La voûte est haute et découpée en stalactites irisées de mille couleurs elle s’abaisse brusquement vers le fond et plonge dans l’obscurité. Le moindre cri résonne lugubrement, se heurte aux échos et retombe dans la poitrine qui l’a lancé. Au milieu, un petit rocher sort sa tête au-dessus de la mer qui le baigne et l’entoure de cercles. Les nuances sont multiples, variées, sans transition, selon les couches de la pierre, ce sont des traînées de sang, des langues de feu vif et blanchissant, des rayons d’azur, des taches de cendre grise, des veines d’un vert pâle comme la malachite, des épanchements lie-de-vin et des filets blonds comme la paille battue. La vague avançait lentement, poussée par une force invisible, et clapotait avec un bruit doux comme le murmure d’un cœur lointain. L’eau, d’abord transparente, s’assombrissait et devenait violette les rochers ruisselaient d’une rosée brillante et la brise nous apportait un bon parfum d’herbe salée.

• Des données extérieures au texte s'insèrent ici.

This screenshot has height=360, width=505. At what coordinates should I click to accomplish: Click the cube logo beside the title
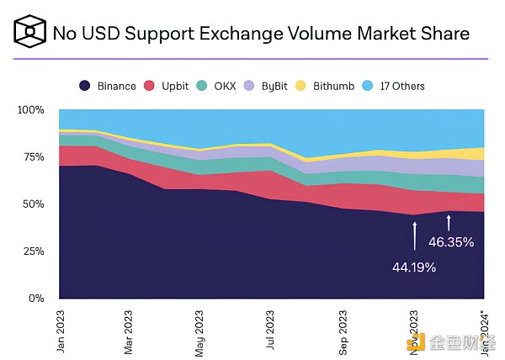tap(29, 34)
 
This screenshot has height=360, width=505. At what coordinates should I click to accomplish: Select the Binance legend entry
tap(108, 86)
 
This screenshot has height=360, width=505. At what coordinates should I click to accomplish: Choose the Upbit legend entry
tap(167, 86)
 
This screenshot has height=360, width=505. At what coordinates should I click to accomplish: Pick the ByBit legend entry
tap(268, 86)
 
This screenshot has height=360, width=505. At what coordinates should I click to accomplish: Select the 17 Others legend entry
tap(394, 86)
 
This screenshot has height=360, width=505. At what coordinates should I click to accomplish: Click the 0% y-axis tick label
tap(35, 299)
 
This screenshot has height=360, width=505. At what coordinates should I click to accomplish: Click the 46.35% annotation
tap(451, 242)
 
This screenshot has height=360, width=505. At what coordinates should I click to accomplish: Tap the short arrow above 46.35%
tap(449, 222)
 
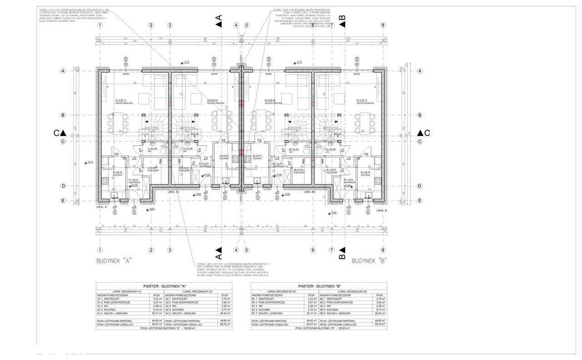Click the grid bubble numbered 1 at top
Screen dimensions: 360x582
[x=100, y=25]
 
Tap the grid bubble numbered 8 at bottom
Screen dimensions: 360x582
[x=383, y=250]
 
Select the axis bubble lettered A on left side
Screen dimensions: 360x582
[x=64, y=71]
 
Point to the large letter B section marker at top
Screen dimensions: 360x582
[x=343, y=18]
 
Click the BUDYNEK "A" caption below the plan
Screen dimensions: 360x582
[x=114, y=261]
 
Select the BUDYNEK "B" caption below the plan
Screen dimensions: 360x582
[x=370, y=261]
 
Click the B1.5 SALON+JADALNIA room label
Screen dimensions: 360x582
[x=365, y=102]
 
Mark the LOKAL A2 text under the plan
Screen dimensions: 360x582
[x=174, y=192]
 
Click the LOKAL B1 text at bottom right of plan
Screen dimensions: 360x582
[x=382, y=210]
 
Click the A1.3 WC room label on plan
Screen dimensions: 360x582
[x=154, y=150]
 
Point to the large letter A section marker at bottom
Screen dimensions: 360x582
[x=218, y=250]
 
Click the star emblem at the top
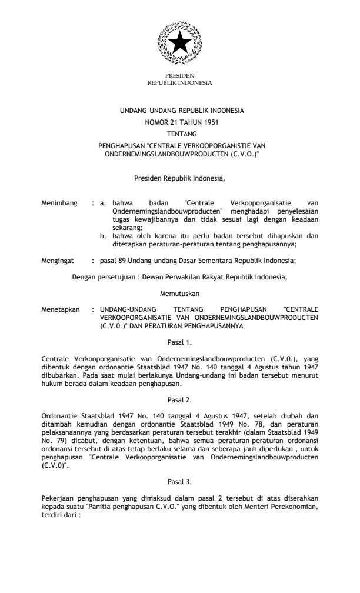tap(180, 45)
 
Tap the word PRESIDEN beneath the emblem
tap(180, 76)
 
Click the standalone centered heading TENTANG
tap(180, 133)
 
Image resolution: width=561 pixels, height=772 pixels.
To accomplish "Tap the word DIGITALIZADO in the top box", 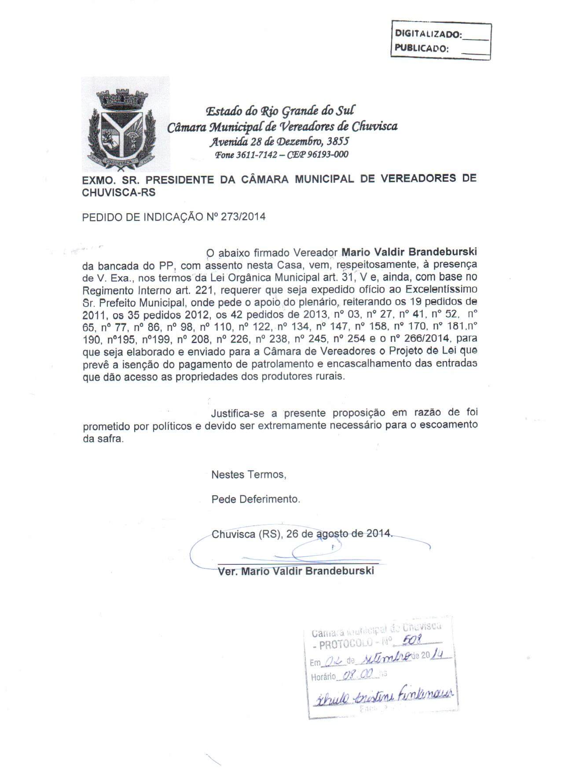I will click(428, 33).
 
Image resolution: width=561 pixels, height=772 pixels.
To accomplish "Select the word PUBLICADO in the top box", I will click(421, 48).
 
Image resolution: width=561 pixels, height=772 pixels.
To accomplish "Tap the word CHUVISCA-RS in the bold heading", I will click(119, 193).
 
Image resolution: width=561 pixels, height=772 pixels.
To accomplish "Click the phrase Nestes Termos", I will click(249, 475).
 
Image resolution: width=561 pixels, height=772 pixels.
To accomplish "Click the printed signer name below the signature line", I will click(296, 571).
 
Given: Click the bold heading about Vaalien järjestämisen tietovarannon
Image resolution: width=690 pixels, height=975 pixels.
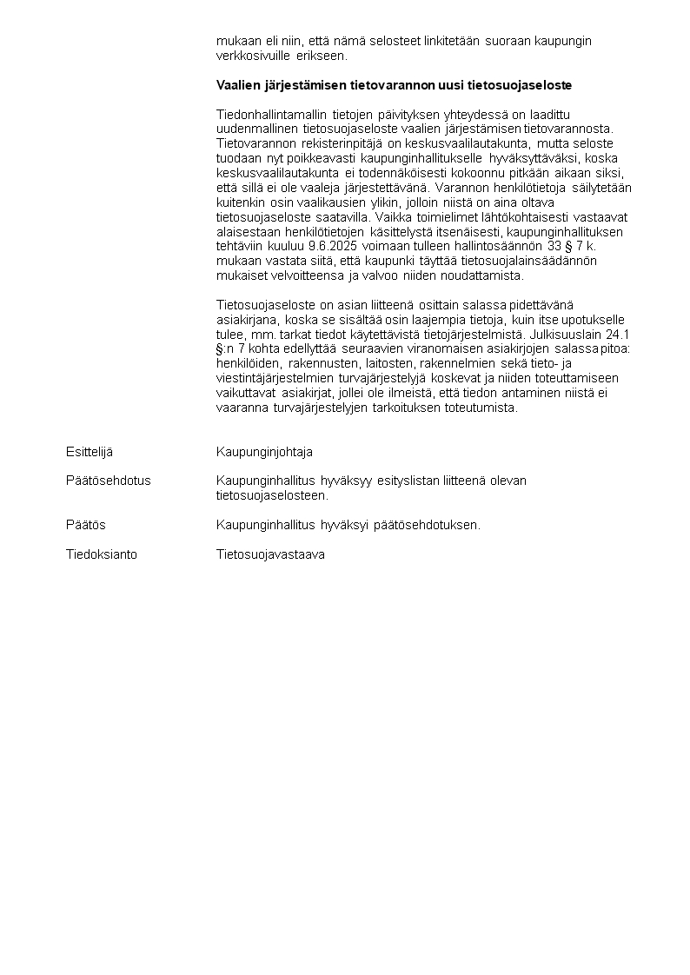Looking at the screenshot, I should click(x=394, y=86).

Absorbés dans une ardente contemplation, immobiles, silencieux, nous étions sur notre barque comme ces chevaliers errants que la tempête conduisait dans la demeure mystérieuse des génies et des nymphes. Là, au fond, dans l’ombre noire, s’ouvre peut-être la porte de diamant qui mène au royaume nacré habité par les enchanteurs, le nain résonnant des grelots est là, derrière sans doute, prêt à souffler dans sa trompe d’ivoire, et les monstres hideux qui doivent nous disputer le passage vont arriver bientôt en vomissant du feu avec un bruit d’écailles. Car c’est là, lorsque le soleil embrase la nature, qu’elles viennent, ces charmantes déesses, chercher l’abri et la fraîcheur de l’eau, c’est là que les ondes baisent leurs beaux seins nus c’est là que Virgile chante des ballades, que Morgane conte ses légendes d’amour, que la fée des roseaux se tresse des guirlandes et que la fée Mignonne file le lin enroulé à son fuseau d’or.
Nous n’en vîmes aucune cependant et nous nous éloignâmes pleins de cette tristesse que donne le spectacle des belles choses. ». Il faut peut-être venir ici pour découvrir les filles de Camaret sous leur vrai jour!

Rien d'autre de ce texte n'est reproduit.